Bloc de texte:
Dossier : IMM‑6058‑14

Référence : 2015 CF 949

[TRADUCTION FRANÇAISE CERTIFIÉE, NON RÉVISÉE]

Ottawa (Ontario), le 6 août 2015

En présence de monsieur le juge Fothergill

ENTRE :

SHAROF SHUKUROV

demandeur

et

LE MINISTRE DE LA CITOYENNETÉ ET DE L’IMMIGRATION

défendeur

JUGEMENT ET MOTIFS

I.                   Introduction

[1]               Monsieur Sharof Shukurov a présenté une demande de contrôle judiciaire en application de l’article 72 de la Loi sur l’immigration et la protection des réfugiés, LC 2001, c 27 [la LIPR]. Il conteste le rejet par la Section d’appel des réfugiés de la Commission de l’immigration et du statut de réfugié [la SAR] de son appel interjeté à l’encontre d’une décision rendue par la Section de la protection des réfugiés [la SPR]. La SPR a conclu que M. Shukurov n’avait pas qualité de réfugié au sens de la Convention suivant l’article 96 de la LIPR ni celle de personne à protéger suivant le paragraphe 97(1) de la LIPR.

[2]               Pour les motifs qui suivent, j’ai conclu que la SAR n’a pas appliqué la bonne norme de contrôle à la décision de la SPR ni le bon critère pour établir l’admissibilité d’éléments de preuve supplémentaires présentés en appel. Je ne puis affirmer si le résultat aurait été le même si la norme et le critère appropriés avaient été appliqués, et par conséquent, la demande de contrôle judiciaire est accueillie.

II.                Le contexte

[3]               Monsieur Shukurov est un citoyen de l’Ouzbékistan. Sa demande d’asile était fondée sur les affirmations suivantes :

      Monsieur Shukurov était gérant d’hôtel à Samarkand, en Ouzbékistan. En janvier 2013, un policier a téléphoné afin de réserver la piscine et le sauna de l’hôtel dans le but de divertir ses invités. Monsieur Shukurov a obtempéré et a pris en note la réservation.

Données fournies:
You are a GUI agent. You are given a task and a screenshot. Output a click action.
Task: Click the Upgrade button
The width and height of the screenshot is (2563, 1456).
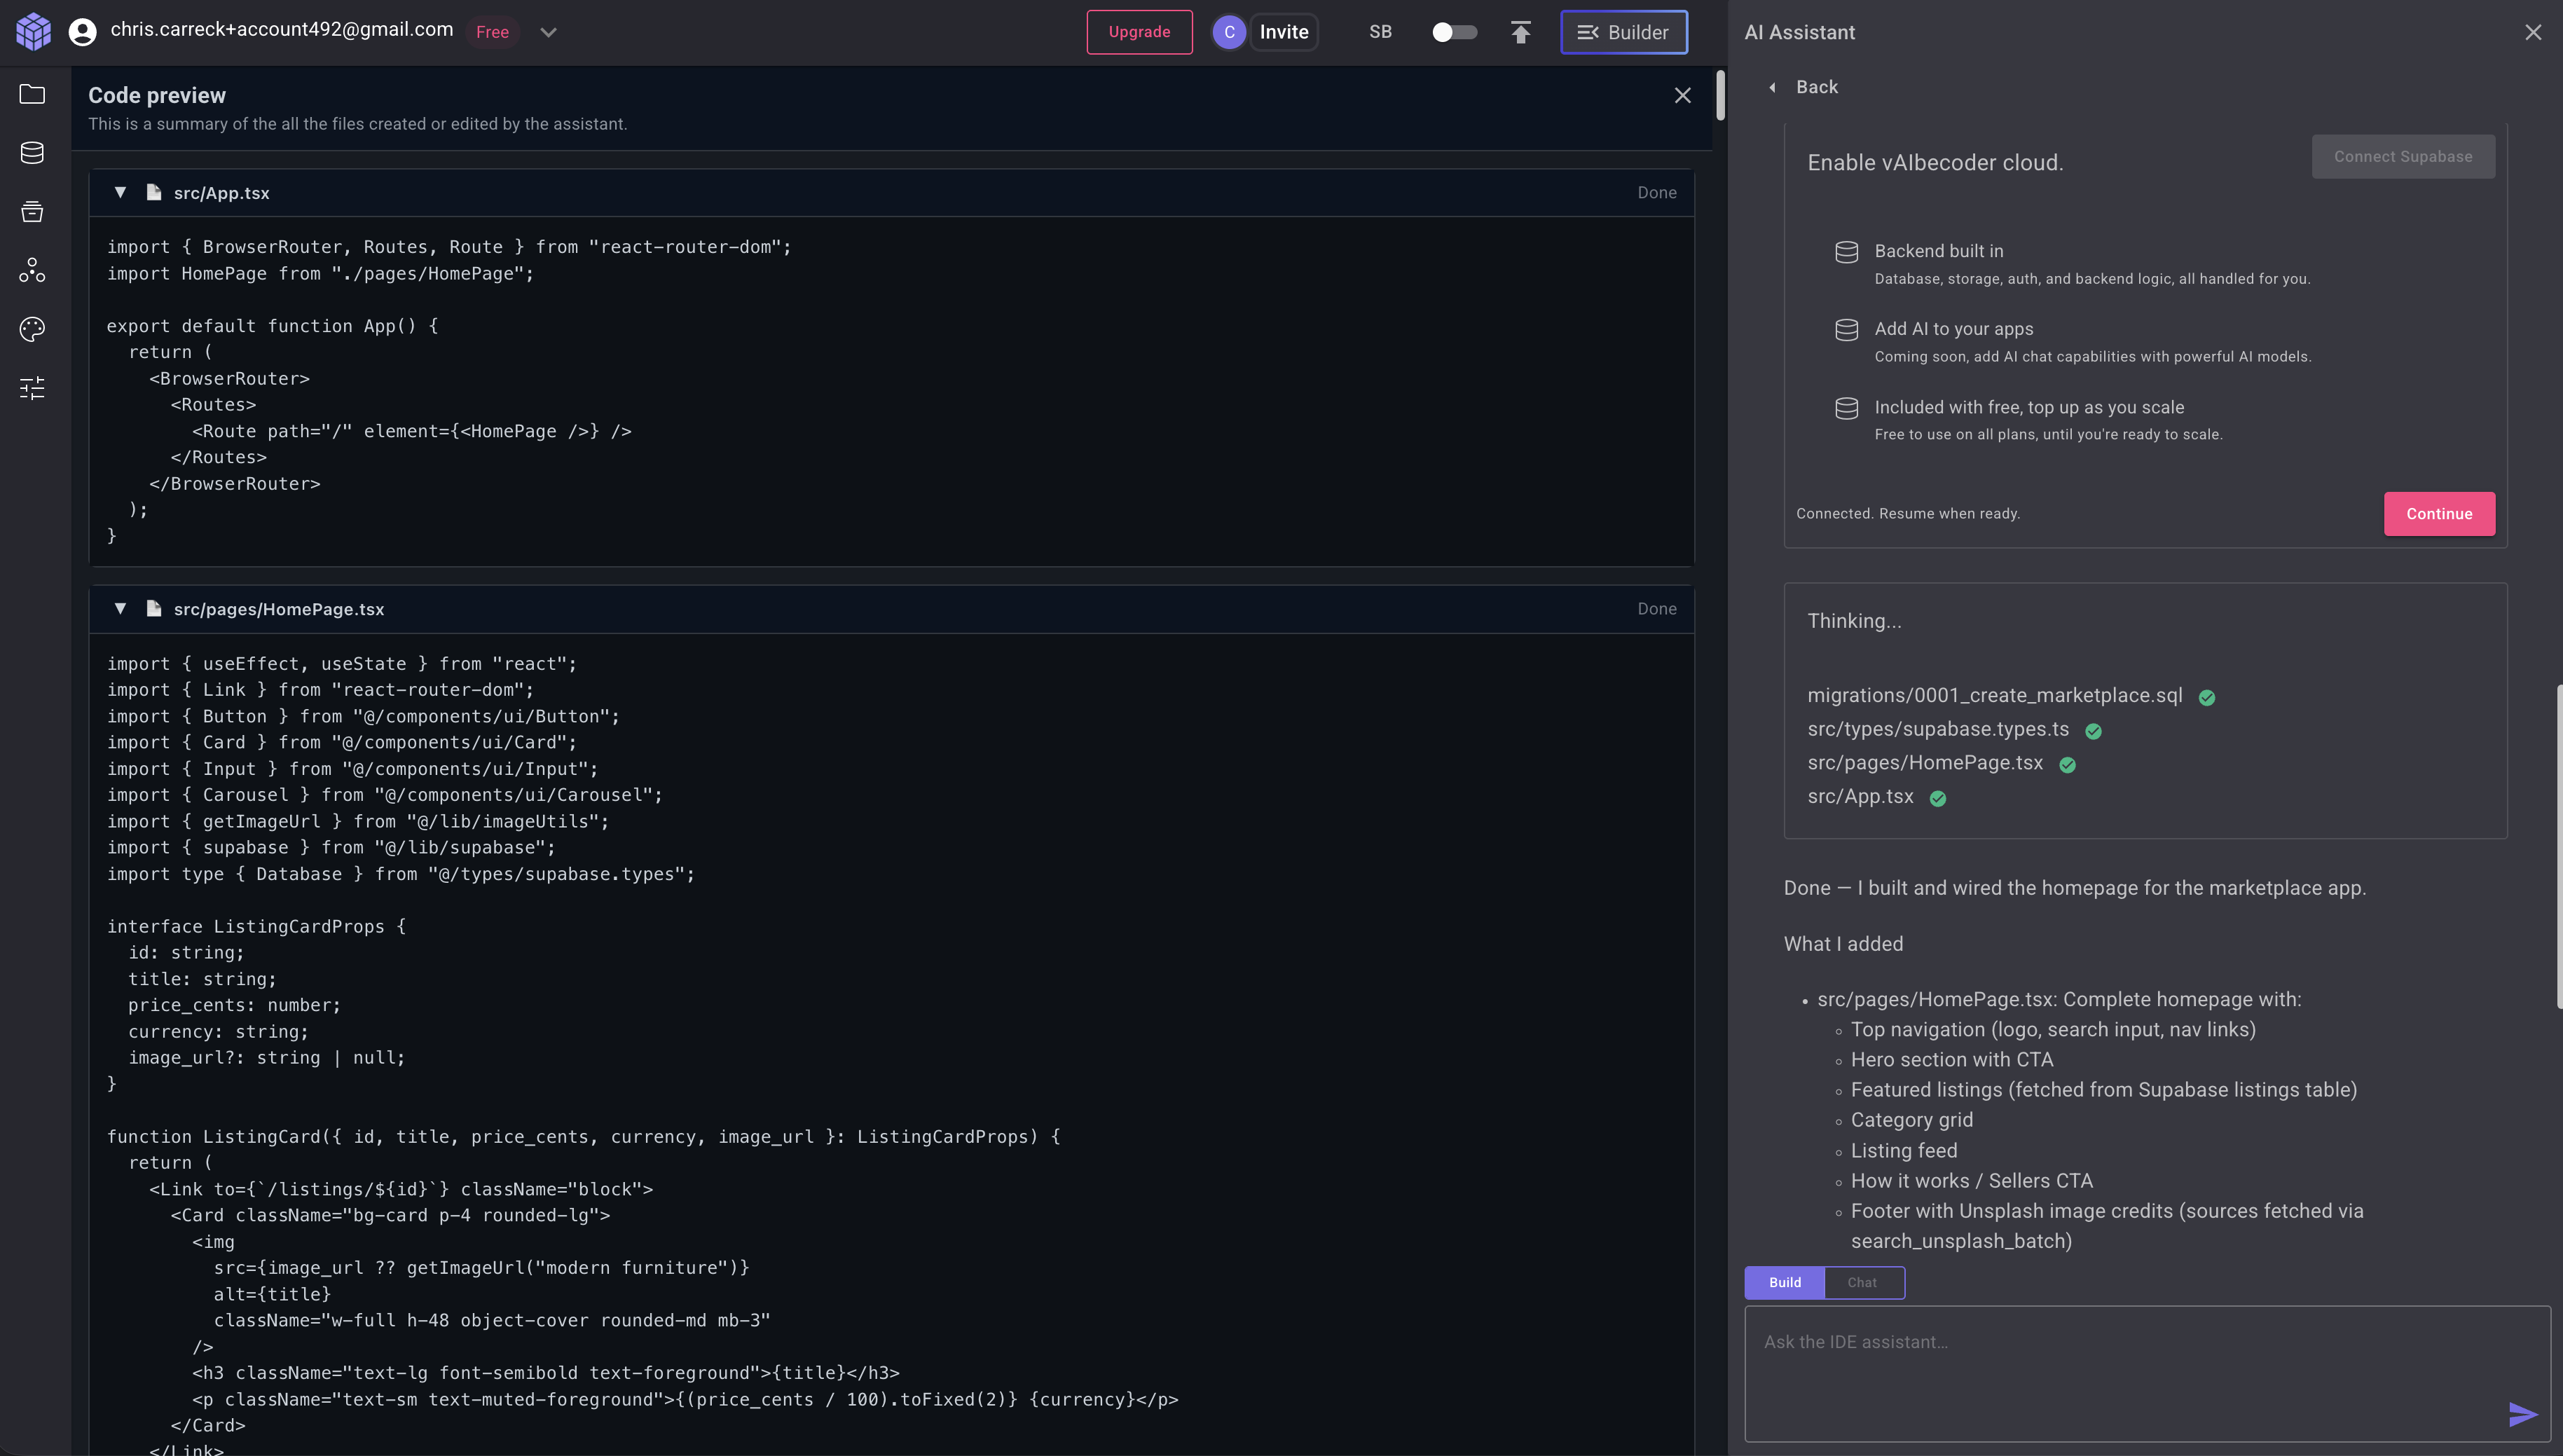pyautogui.click(x=1139, y=32)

Consignes:
**a)** Répondez à ces questions à partir du jugement :
(i) Quel juge préside l'audience ?
(ii) De quel pays M. Shukurov est-il citoyen ?
(iii) Quel poste M. Shukurov occupait-il à Samarkand ?
**b)** Relevez toutes les abréviations définies entre crochets dans le jugement, chacune avec ce qu'elle désigne.
Les données n'interviennent pas dans ce travail.

Corrigé des exercices:
**a)**
(i) Monsieur le juge Fothergill.
(ii) L'Ouzbékistan.
(iii) Gérant d'hôtel.

**b)**
LIPR : Loi sur l'immigration et la protection des réfugiés
SAR : Section d'appel des réfugiés de la Commission de l'immigration et du statut de réfugié
SPR : Section de la protection des réfugiés